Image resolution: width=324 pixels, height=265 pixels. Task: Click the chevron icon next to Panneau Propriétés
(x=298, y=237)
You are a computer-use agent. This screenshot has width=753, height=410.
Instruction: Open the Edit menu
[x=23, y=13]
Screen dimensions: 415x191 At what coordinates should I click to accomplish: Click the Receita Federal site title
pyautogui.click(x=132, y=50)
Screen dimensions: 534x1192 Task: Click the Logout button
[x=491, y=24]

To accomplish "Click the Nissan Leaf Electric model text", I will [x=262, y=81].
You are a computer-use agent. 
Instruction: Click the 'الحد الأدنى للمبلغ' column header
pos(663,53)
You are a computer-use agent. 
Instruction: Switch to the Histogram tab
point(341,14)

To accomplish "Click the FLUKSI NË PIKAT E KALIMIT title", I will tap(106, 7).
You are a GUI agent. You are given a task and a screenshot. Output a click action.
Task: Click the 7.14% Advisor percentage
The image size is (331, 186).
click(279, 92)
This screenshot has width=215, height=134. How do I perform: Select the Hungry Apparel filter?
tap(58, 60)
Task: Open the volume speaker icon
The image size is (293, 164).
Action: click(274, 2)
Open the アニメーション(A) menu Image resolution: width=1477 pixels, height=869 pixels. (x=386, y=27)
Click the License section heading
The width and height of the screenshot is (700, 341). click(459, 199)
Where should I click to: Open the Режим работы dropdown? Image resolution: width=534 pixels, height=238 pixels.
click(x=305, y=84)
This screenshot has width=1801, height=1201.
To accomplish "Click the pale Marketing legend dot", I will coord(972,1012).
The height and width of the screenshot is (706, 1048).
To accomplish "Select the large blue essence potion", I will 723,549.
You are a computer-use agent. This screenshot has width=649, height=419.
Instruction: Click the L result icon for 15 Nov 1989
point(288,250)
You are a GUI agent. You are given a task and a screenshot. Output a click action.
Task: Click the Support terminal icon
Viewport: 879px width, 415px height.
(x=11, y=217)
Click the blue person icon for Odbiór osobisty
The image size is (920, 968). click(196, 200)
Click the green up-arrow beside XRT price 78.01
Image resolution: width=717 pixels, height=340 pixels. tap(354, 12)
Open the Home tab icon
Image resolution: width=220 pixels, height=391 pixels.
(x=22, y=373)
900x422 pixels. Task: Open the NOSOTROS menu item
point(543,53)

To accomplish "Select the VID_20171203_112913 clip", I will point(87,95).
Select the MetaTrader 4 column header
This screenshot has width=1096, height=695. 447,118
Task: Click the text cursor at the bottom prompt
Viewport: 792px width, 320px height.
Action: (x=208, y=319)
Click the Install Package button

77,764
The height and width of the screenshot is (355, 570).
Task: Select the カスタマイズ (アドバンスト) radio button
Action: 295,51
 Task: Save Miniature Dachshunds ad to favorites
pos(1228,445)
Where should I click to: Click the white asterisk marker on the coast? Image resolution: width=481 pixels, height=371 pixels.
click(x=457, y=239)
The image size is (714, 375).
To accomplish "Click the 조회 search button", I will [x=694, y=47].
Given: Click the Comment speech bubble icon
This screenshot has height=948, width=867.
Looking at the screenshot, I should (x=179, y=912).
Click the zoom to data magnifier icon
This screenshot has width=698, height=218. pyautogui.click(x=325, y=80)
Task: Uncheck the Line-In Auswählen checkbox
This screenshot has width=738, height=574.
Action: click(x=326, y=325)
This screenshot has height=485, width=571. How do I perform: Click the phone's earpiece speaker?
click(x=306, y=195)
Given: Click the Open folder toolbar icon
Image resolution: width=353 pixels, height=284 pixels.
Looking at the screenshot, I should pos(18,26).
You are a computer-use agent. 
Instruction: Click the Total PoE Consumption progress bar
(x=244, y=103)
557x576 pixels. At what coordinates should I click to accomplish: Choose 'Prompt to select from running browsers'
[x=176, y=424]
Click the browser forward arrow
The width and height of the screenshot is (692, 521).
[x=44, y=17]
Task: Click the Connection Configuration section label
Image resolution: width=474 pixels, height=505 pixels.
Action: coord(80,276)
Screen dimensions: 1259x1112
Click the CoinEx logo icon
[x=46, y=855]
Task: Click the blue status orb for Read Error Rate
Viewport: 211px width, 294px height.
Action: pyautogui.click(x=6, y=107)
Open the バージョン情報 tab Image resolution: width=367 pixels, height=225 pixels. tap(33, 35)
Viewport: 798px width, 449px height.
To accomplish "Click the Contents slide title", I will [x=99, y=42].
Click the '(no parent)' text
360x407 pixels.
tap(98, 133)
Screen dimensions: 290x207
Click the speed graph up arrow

- What needs to be done:
Copy out the lines above exactly, beginning at the one that contains "Task: Click the blue" and ending at the one that contains "Screen dimensions: 290x207".

- Answer space:
Task: Click the blue status orb for Read Error Rate
Viewport: 211px width, 294px height.
Action: pyautogui.click(x=6, y=107)
Open the バージョン情報 tab Image resolution: width=367 pixels, height=225 pixels. tap(33, 35)
Viewport: 798px width, 449px height.
To accomplish "Click the Contents slide title", I will [x=99, y=42].
Click the '(no parent)' text
360x407 pixels.
tap(98, 133)
Screen dimensions: 290x207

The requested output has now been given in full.